Nationalise and Socialise Procurement and Distribution of Food!

Enhance Food Subsidy to support a Modern Universal PDS!

Cut Down Arms Spending and Suspend Interest Payments!

Finance Minister Pranab Mukherjee is presenting the Union Budget on 26th February, at a time when the working class is reeling under the burden of record food price inflation.  President Pratibha Patil, in her address to Parliament on the opening day of the budget session, blamed various external forces and the weather for food prices rising at over 20%.  This is a sign that the present rulers of India are not going to solve the food problem. 

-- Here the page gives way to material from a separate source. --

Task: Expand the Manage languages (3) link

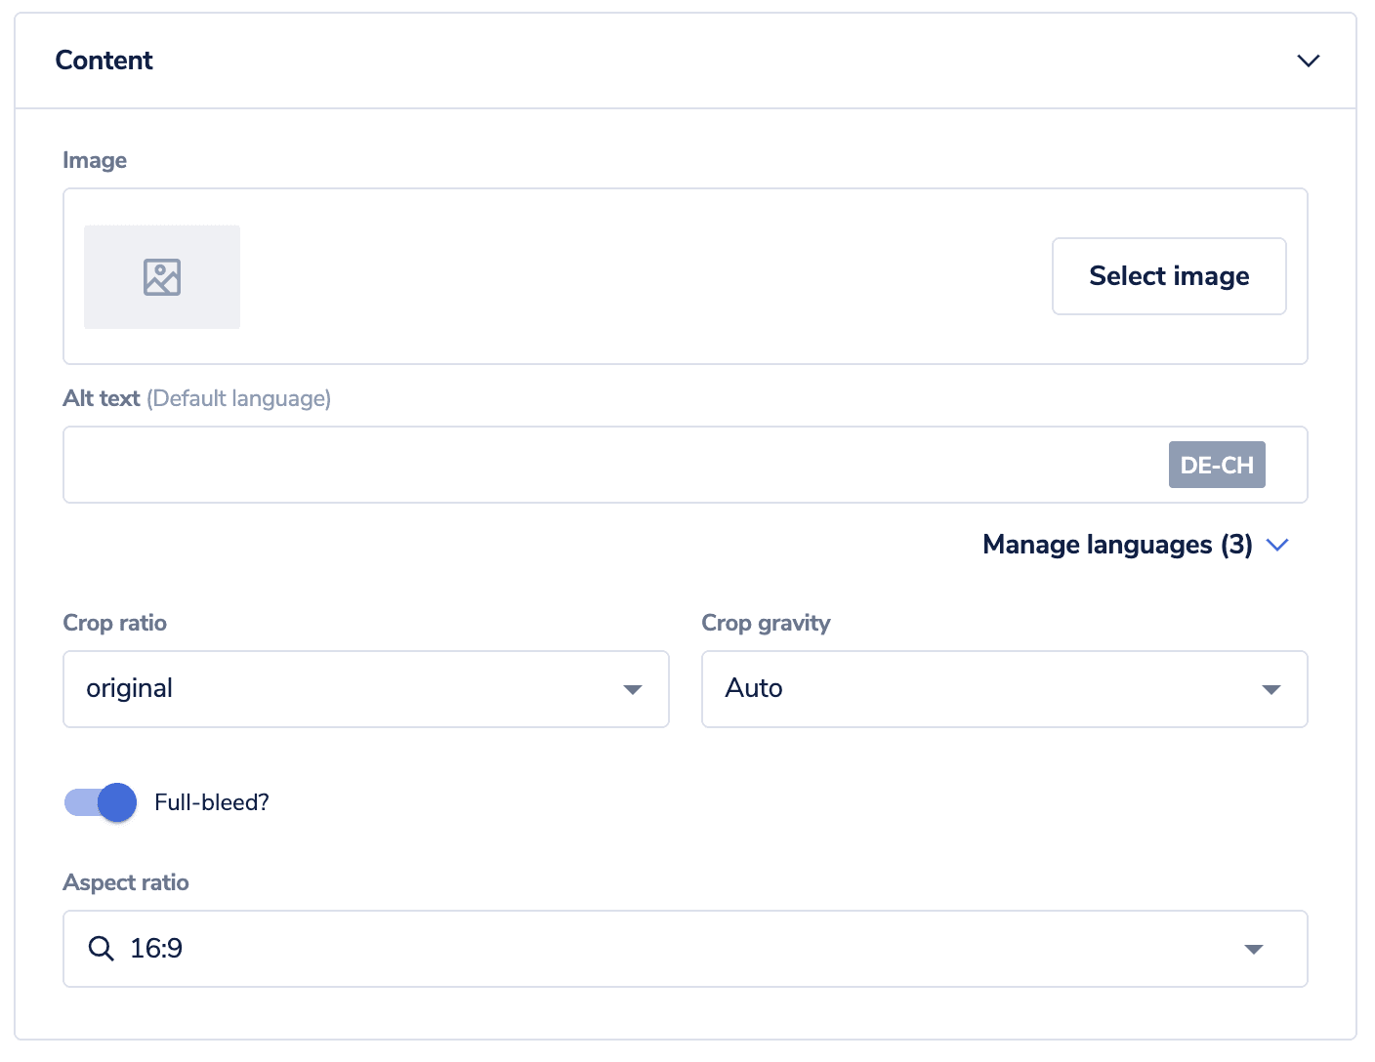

The corporate controlled media is full of speculation about whether the Finance Minister will withdraw this or that sop to this or that class or section in society – the very sops that were extended earlier to stimulate capitalist profits.  How to manage the ups and downs of capitalist profit rates is not the concern of the toiling majority of India.  No, our foremost concern is that the economy is not fulfilling even our most basic needs – the need for adequate food in our stomachs!

The budget session of Parliament is the occasion for the working class to step up its agitation for an immediate and credible solution to the problem of ensuring adequate food at affordable prices for all.  If the Central Government cannot take the necessary steps to address this burning problem of the masses, then such a government does not deserve to survive.  It is with this fighting spirit that workers must go into action at this time.

The solution to the problem lies in bringing the purchase and sale of food under social control, thereby removing the role of private profiteers in this sphere of the economy. This means only social organizations – central, state and local governments, trade unions, peasant, women and youth organizations, should play a role in storing and distributing food.  Private capitalist corporations who are raking in maximum profits from food trade today must be taken over by the government, without compensation, in the national interest. That is, private profiteers must have no place in wholesale trade in food items within the country and in foreign trade. With trade under social control, it is possible to guarantee stable and remunerative prices for the peasant producers, and guaranteed supply at stable and affordable prices to all working class families. 

Does this mean an increase in food subsidy in the central budget?  Most certainly, yes. In the longer term, if due attention is paid to bring peasants together into cooperatives and achieve higher levels of productivity and production of food, the need for the budget to subsidise food trade can be eliminated. On an immediate basis, workers must demand that the food subsidy be enhanced.  It must be made large enough to support a modern and universal PDS, not just for wheat and rice but also for dals, cooking oil, sugar and all essential daily food articles.

Spokesmen of the bourgeoisie will of course say that the Government of India cannot afford to increase the food subsidy and expand PDS.  The working class must propose concrete ways to finance this expansion.

The Communist Ghadar Party of India, in its Program adopted in 1998, made three basic proposals for raising the resources needed to address the needs of the toiling masses. These three proposals remain valid and relevant till today:

  •   Suspend debt service payments to the money lending institutions until further notice;
  •   Cut back on the huge unproductive expenditure on arms and military expansion; and
  •   Immediate confiscation of all unaccounted wealth and black money in the economy.

In the 2009/10 Budget presented a year ago, the allocation for food subsidy was Rs. 52,500 crore, while the allocation for arms and armament expansion was Rs. 54,800 crore and provision for interest payments was as high as Rs. 225,000 crore.  If half of all interest payments are suspended, this alone would be enough to expand the food subsidy to more than three times its current size.

Mazdoor Ekta Lehar calls on all organizations and parties of the working class to unite in struggle to demand an immediate and credible solution to the food problem. Let us not compromise with anything less than complete socialization of food procurement and distribution, which is the only lasting solution.  Let us plunge into this struggle as part and parcel of our struggle to replace capitalism by socialism, a system that is oriented to fulfill the rising needs of the toiling people.